BEGIN Quoted passage

The Firesign Theatre's Big Book Of Plays
- Author: The Firesign Theatre
- Cover artist: Virginia Clive-Smith
- Subject: radio drama, play scripts, sketch comedy
- Publisher: Straight Arrow Books
- Publication date: 1972
- Media type: Paperback
- Pages: 144
- ISBN: 978-0-87932-028-7
- OCLC: 482617
- Followed by: The Firesign Theatre's Big Mystery Joke Book

= The Firesign Theatre's Big Book of Plays =

1972 book by The Firesign Theatre

The Firesign Theatre's Big Book Of Plays is a collection of transcriptions written by The Firesign Theatre for the title tracks of each of their first four albums. The book also contains some introductory material that is serious as well a few pieces that parody introductory material. Photos of the group—childhood photos, casual snapshots, and full-costume publicity shots vaguely related to the written material—are included. The book concludes with "Lt. Bradshaw's Secret Indentity [sic] Roster" which indicates which member of the group performs each major role. Some of the material from the group's first four albums that was not included in this collection can be found in the 1974 book, The Firesign Theatre's Big Mystery Joke Book. A later printing of the "Big Book of Plays" (circa 1980) has a bright yellow cover, with different cover illustrations than the original shown here.

END Quoted passage
BEGIN Data excerpts

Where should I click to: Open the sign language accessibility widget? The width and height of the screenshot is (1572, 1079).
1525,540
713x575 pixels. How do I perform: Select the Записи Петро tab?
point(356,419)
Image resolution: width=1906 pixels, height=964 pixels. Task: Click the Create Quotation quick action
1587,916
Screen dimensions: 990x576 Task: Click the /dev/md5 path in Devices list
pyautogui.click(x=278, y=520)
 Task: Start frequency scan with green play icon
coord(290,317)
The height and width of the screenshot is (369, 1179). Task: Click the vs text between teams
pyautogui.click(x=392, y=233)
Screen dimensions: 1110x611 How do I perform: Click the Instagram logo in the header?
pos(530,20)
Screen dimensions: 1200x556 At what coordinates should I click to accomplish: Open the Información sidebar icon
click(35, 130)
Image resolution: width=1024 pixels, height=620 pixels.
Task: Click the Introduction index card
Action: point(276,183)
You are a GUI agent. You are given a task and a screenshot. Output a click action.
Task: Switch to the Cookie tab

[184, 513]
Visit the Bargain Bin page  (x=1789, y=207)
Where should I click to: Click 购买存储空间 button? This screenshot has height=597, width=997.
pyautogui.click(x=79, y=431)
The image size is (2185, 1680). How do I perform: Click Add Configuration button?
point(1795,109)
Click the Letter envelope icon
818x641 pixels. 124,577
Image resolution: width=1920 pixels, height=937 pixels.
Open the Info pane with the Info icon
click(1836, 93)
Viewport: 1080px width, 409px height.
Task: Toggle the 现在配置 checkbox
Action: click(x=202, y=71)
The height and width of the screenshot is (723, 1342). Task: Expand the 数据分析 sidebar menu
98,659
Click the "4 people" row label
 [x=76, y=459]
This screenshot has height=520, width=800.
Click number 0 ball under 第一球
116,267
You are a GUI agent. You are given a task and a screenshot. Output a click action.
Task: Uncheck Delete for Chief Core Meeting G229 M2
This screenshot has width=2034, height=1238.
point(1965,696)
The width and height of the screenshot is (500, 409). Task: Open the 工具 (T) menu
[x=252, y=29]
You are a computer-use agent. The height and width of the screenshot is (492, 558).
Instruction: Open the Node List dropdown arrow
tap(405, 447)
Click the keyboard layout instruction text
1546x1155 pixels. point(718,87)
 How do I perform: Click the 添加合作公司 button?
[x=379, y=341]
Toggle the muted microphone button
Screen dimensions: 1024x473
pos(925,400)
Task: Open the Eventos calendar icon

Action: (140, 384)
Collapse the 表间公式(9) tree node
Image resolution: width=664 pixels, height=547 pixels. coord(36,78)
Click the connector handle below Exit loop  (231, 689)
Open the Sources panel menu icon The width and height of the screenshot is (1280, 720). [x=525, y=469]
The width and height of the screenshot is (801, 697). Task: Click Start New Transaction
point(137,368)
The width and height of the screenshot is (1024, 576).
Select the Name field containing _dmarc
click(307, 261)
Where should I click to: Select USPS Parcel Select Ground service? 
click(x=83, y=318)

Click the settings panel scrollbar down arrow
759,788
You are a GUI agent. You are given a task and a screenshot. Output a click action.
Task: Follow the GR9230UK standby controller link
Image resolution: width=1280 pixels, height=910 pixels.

END Data excerpts

**Work to do:**
• a. From the entry on the Firesign Theatre book, extract the passage starting with "The Firesign Theatre's Big Book Of Plays is" and going on through "original shown here.".
• b. According to the entry on the Firesign Theatre book, what purpose does the roster at the end of the book serve?

**Completed exercise:**
• a.
The Firesign Theatre's Big Book Of Plays is a collection of transcriptions written by The Firesign Theatre for the title tracks of each of their first four albums. The book also contains some introductory material that is serious as well a few pieces that parody introductory material. Photos of the group—childhood photos, casual snapshots, and full-costume publicity shots vaguely related to the written material—are included. The book concludes with "Lt. Bradshaw's Secret Indentity [sic] Roster" which indicates which member of the group performs each major role. Some of the material from the group's first four albums that was not included in this collection can be found in the 1974 book, The Firesign Theatre's Big Mystery Joke Book. A later printing of the "Big Book of Plays" (circa 1980) has a bright yellow cover, with different cover illustrations than the original shown here.

• b. The roster that concludes the book indicates which member of The Firesign Theatre performs each major role.